Middle East: Looking at lessons learned in Afghanistan and Iraq

Al Jazeera

US advised to avoid land wars
Defence secretary underscores importance of Iraq and Afghan lessons but cautions against future involvement.


Robert Gates, the US defence secretary, has warned that the US should avoid future land wars such as those it has fought in Iraq and Afghanistan but not forget the difficult lessons learned in those conflicts.

Gates was chosen as defence secretary by George Bush, the former president, and given the job of rescuing the military from what many saw as an unwinnable war in Iraq by Barack Obama, the incumbent president.

"In my opinion, any future defence secretary who advises the president to again send a big American land army into Asia or into the Middle East or Africa should have his head examined," Gates said in a speech to cadets at the US Military Academy at West Point, in New York state, on Friday.

As a result of the last 10 years at war, West Point cadets are joining a force that is "resilient but also stressed and tired", Gates said during what is expected to be his last address at the training ground for future army officers.

"The army must prepare itself for the complex threats it will face in the future, including terrorists seeking weapons of mass destruction, outlier nations capable of nuclear warfare and the modern militaries being assembled in Russia and China," he said.
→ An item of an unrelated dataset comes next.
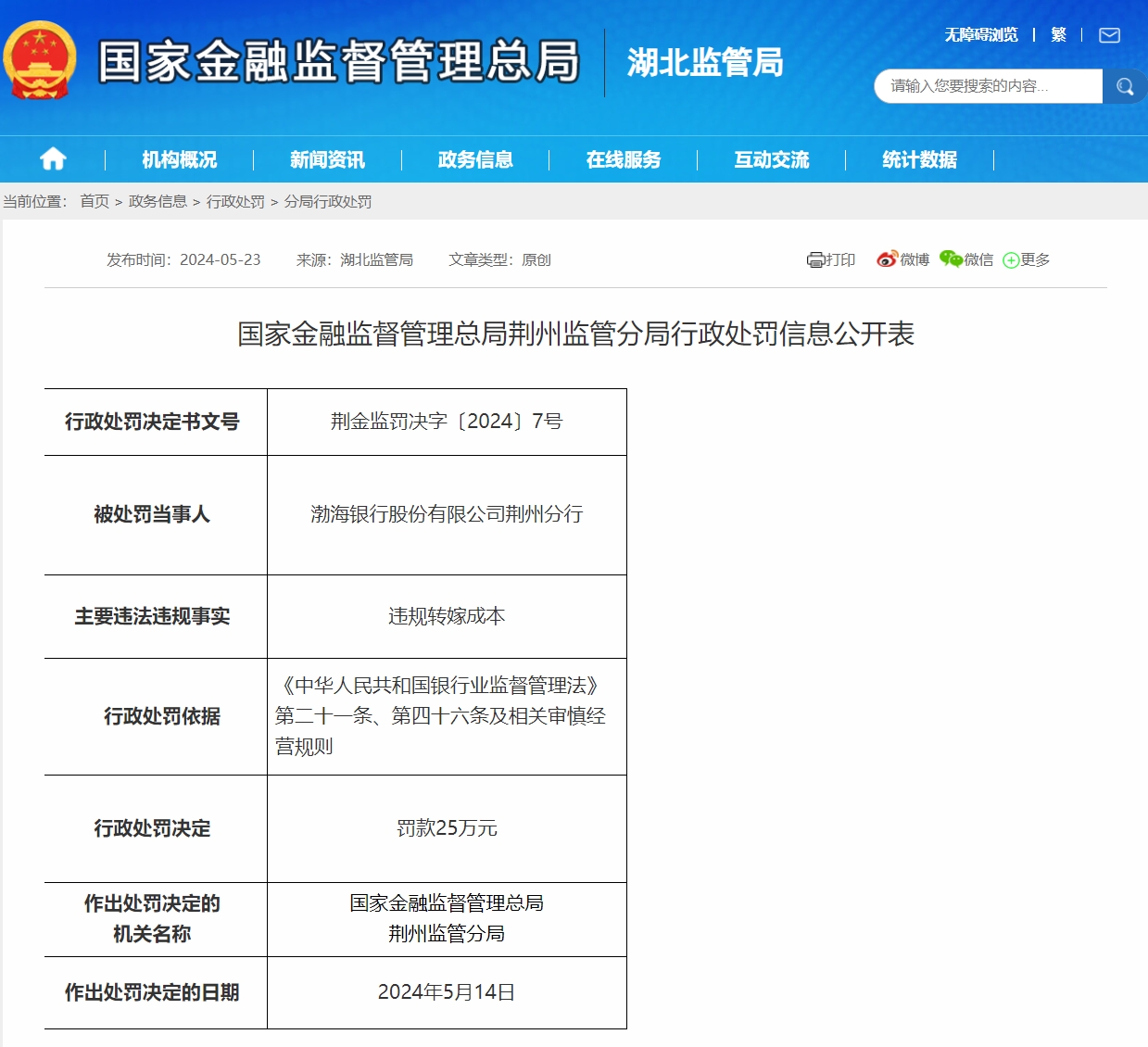Open the mail envelope icon
The image size is (1148, 1047).
tap(1109, 35)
Today's army is filled with soldiers who have had "little opportunity to do more than catch their breath and then get ready for the next deployment',' Gates said.

Gates, who has said he will leave office this year, but has not announced when, laid out his vision for the future of the US army as it regroups after a decade of long and repeated deployments to Iraq and Afghanistan.
Gates said conflicts will require Navy and Air Force engagements, not head-on clash of big land forces [AFP]

"The army has made a painful war-driven transition from a force designed to face off against other large militaries to a more nimble service that trains other armies and takes on nation-building even as it hunts insurgents," Gates said.

"It must better prepare itself to continue to face such unconventional threats and unorthodox duties in the future."

Gates has made many decisions regarding the nation's 1.1 million-strong ground force since he took over the senior Pentagon role in December 2006.

He came in facing an escalating war in Iraq that was requiring more forces.

Over time he sent thousands more troops into Iraq to a peak of nearly 180,000 and was forced to extend soldiers' deployment tours from 12 months to 15 months.

As the Iraq war began to wind down, he and the Obama administration ordered another surge this time into Afghanistan, where they are battling entrenched uprisings in the south and east.

Future high-end conflicts involving the US military are more likely to be fought with air and sea power instead of large ground forces such as the one that invaded Iraq in 2003 and the one in Afghanistan, he said.